For years, as Brown's friends got involved in dangerous activities, White says his grandson avoided that path by devoting his time to sports, excelling in baseball and football and coaching youth basketball.
But after leaving Homestead High School and growing too old for youth sports, Brown began hanging out with a different crowd. He was drawn into "the game" (the term many use for the lifestyle of crime and drugs).
"We lost him in that last year," White says, adding that at the time of his death, Brown was planning to go back to school and begin playing football again.
White was an activist before the problem hit so close to home.
In the 1970s, he was a proud member of the Black Panther party, the radical civil rights group founded in the Bay Area. He also worked for Barbara "Mother" Brown, of the United Council of Human Services, in San Francisco's Bayview-Hunters Point area.
White had his own problems with the law but after serving time in prison, he decided to turn his life around.
He now owns hot dog stands in San Francisco and watches over his extended family here in Sunnyvale. He is also an active member of Oakland's Fisher Memorial Church.
It's that closeness to his family that he wants to extend to the community to prevent other grandfathers from losing children to violence.
"Nothing can hit someone harder than this," White says. "But this can't just be talked about, we need to get out there and do something."
White wants to work with the city of Sunnyvale and its residents to start after-school and summer programs similar to those he's seen in San Francisco.
His grandson's friends have used Brown's death as a motivation for their own career goals. Harris, who coaches Pop Warner football cheerleaders, wants to be a high school teacher. Handy just started school at San José State, majoring in social work. She says she hopes to focus on child welfare issues.
"If there's something to be done, and I can help out, I'm going to do it," Handy says.
White used to walk door-to-door in San Francisco looking for people willing to hire young people. He wants to see more employment opportunities in the South Bay for young people during the summer.
"I need to do something in memory of my grandson," he says.
"He had so many friends, and I just want reach out to all of them."
His grandson--one of 17--was last with him the night before the shooting.
Brown, his cousin, Laville Harvey, 22, and a third friend went to a nearby convenience store. According to Harvey, after dropping the friend off near Sunnyvale-Saratoga Road, the two men pulled onto the street, and didn't get more than half a block before Harvey noticed another car following them.

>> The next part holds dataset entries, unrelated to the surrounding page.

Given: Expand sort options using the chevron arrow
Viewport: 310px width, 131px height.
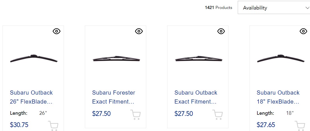Looking at the screenshot, I should click(x=307, y=8).
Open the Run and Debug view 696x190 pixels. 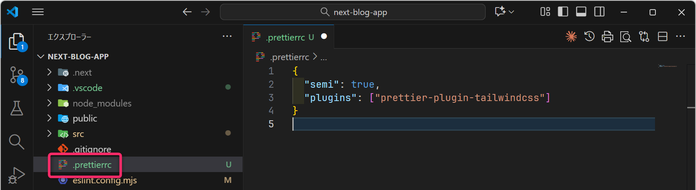[x=17, y=175]
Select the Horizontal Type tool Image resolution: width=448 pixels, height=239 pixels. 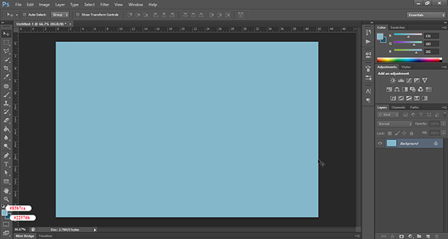pos(7,164)
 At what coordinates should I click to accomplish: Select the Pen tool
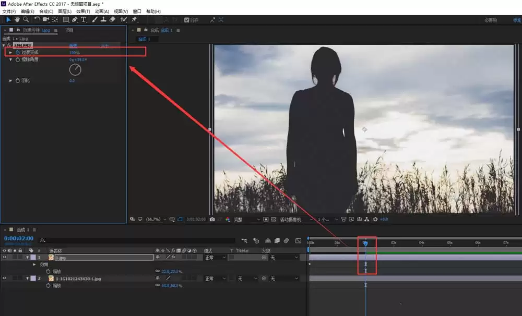75,20
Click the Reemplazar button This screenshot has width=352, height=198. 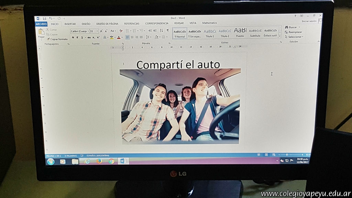[x=295, y=32]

Thinking it was the police, the two men slowed down and put their seatbelts on. Harvey looked back, saw one of the men pulling a gun, and told his cousin to "floor it."
Gunshots rang out, and Brown was hit in the shoulder, causing him to lose control of the car. It crashed into a retaining wall at Sunnyvale-Saratoga Road and Harwick Way. Brown and Harvey tried to flee when Brown was hit again, this time in the head. Harvey ran, hopping fences and dodging shots until he was hit in the stomach.
He ended up near a former nurse's home who'd already called the police. She took care of Harvey until medical personnel arrived. Brown was declared dead at a local hospital.
"You just don't think something like that will happen to someone you know, especially at his age and here in Sunnyvale," Handy says.
Sunnyvale police have since arrested San Jose residents Eric Pape, 19, and Eric Furlanicbabic, and Los Gatos resident Bryson Cole, 19, and charged each man with murder, attempted murder and conspiracy to commit murder. Cole was arrested in Fresno.
White says that Brown's death--while only the second homicide in Sunnyvale this year--is just another sign of a growing problem.
Residents and officers alike are seeing an influx of crime, drugs and gang activity into Sunnyvale from neighboring San Jose, East Palo Alto and San Francisco.
"It's coming down here fast," White says.